Jacques Chopineau
- Les controverses trinitaires
n’ont pas
pris fin
- Des
vérités à entendre littéralement
- Le
fleuve profond de l’unité Les controverses trinitaires
n’ont pas pris fin
Sur un pareil sujet, les études sont nombreuses. Il ne
s’agit
donc ici que d’un simple rappel (bien des termes mériteraient,
d’ailleurs, de longs développements). Mais le problème
n’est pas limité à des considérations
historiques. C’est aujourd’hui que le problème
se pose, au sujet de formulations, certes vénérables,
que personne -parmi nos contemporains- ne comprend plus.
À moins d’avoir passé des années à étudier
la théologie !
On sait que le concile de Nicée (325)
a été convoqué à la
demande de l’empereur Constantin, lequel –nouvellement
chrétien- voulait que la nouvelle religion de l’empire
ne soit pas divisée en tendances multiples.

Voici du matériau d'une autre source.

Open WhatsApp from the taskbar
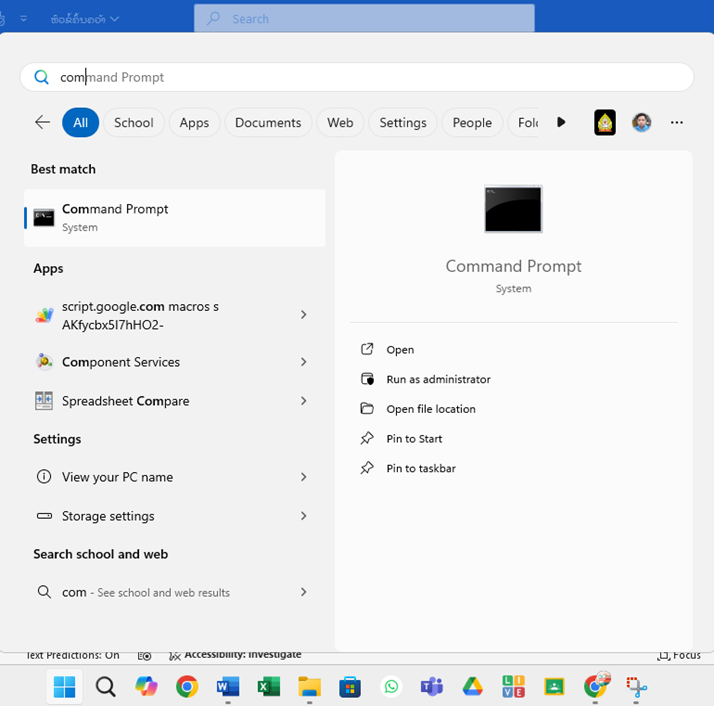714x706 pixels. (x=391, y=686)
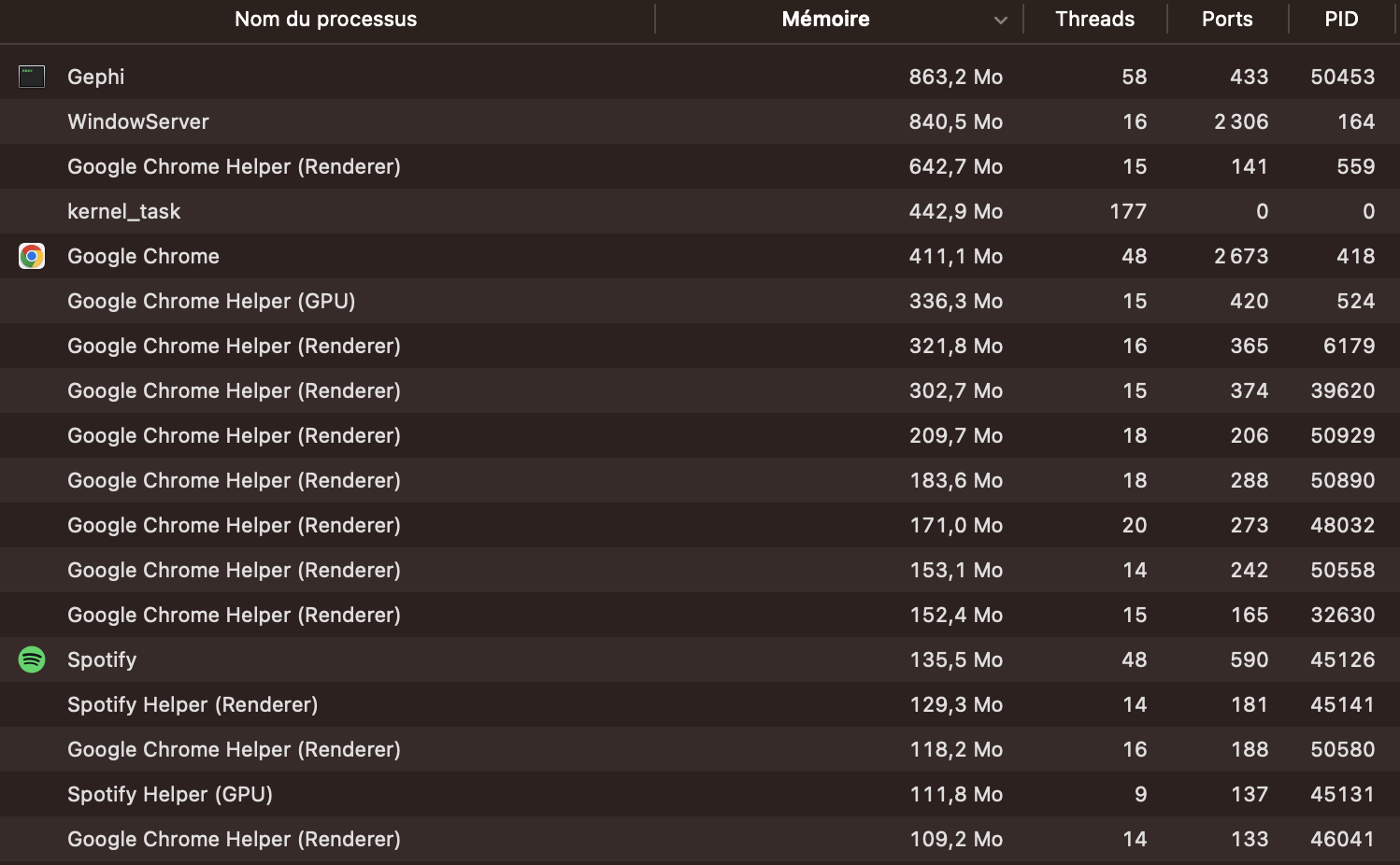
Task: Click the green Spotify app icon
Action: click(x=32, y=659)
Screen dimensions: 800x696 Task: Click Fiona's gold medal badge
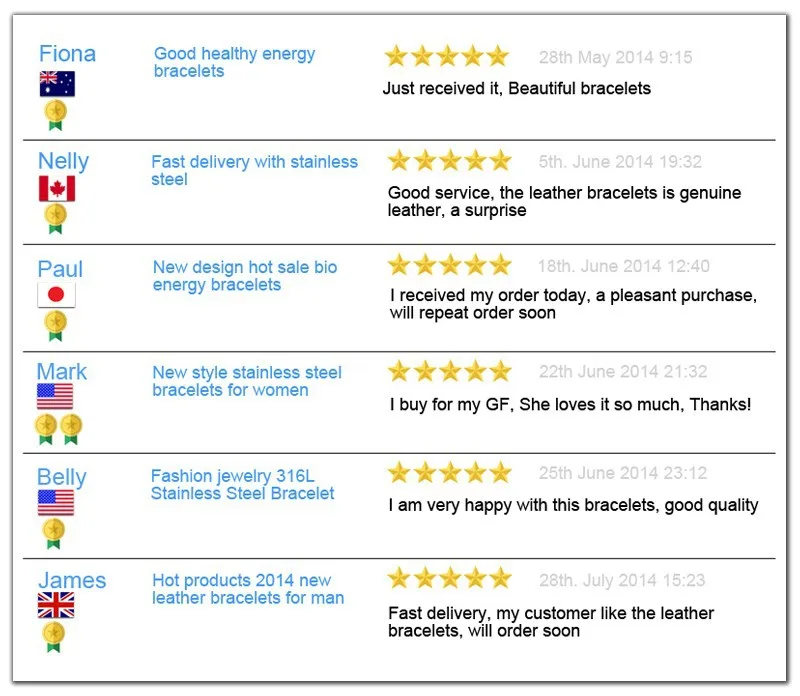pos(56,114)
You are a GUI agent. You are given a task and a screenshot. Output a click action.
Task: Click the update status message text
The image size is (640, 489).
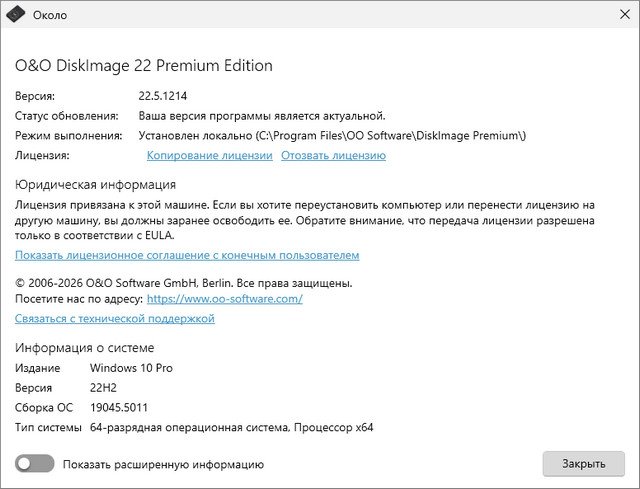pos(262,116)
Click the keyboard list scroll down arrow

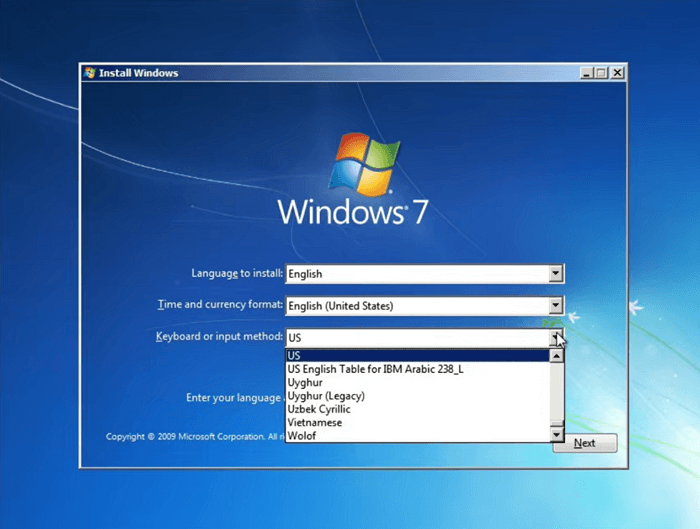point(557,435)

Le christianisme étant devenu la religion de l’empire,
il est clair que l’empereur voudra une seule forme légale
de christianisme. Le christia-nisme post-constantinien ne pourra
pas admettre une multitude de tendances différentes -voire
de sectes opposées. La vérité nicéenne
sera aussi une vérité impériale.
C’est
le point de départ d’une longue histoire
du césaro-papisme et des rois auxquels le pouvoir était
reconnu. On peut -sous cet angle- mentionner Louis XIV révoquant
l’édit de Nantes : peut-on avoir une autre religion
que celle du roi ? Un royaume ne pouvait avoir qu’une seule
religion !
Déjà au temps de Constantin, l’église était
divisée en de nombreuses tendances. Entre autres, Arius
avait de nombreux partisans. Mais le christianisme majoritaire
l’emporte lors de ce concile qui crée ce qui deviendra
la confession de foi (dite symbole de Nicée-Constantinople).

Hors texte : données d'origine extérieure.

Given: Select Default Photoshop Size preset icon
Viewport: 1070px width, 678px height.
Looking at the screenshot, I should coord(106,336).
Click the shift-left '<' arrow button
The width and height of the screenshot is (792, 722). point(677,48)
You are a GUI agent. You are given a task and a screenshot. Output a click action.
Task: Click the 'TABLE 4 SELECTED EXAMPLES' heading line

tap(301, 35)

Dès le début : celui qui n’adhère pas à ce
texte sera déclaré " hérétique
". Ce même concile crée d’ailleurs l’anathème
(excommunication généralisée à tous
les diocèses ecclésiastiques).
Mais la grande controverse
qui opposa les pères du concile
est la question trinitaire. Pour les nicéens vainqueurs
: le Fils est de même nature que le Père (homoousios).
Tandis que pour les ariens et leurs sympatisants (finalement excommuniés),
le Fils était de nature semblable (homoiousios) au Père,
sans être de même nature que le Père.
Entre
les deux termes grecs, la différence n’est littéralement
que d’un « i » (iota). Mais ce « i » va
peser très lourd dans la suite de l’histoire. Certes,
les controverses trinitaires n’ont pas pris fin. Il existe
encore aujourd’hui des églises dites « monophysites » (arménienne,
copte, syrienne…), mais les christianismes occidentaux (tant
catholiques que protestants) seront proches du concile de Nicée
et des conciles suivants (Ephèse, Chalcédoine, Constantinople …).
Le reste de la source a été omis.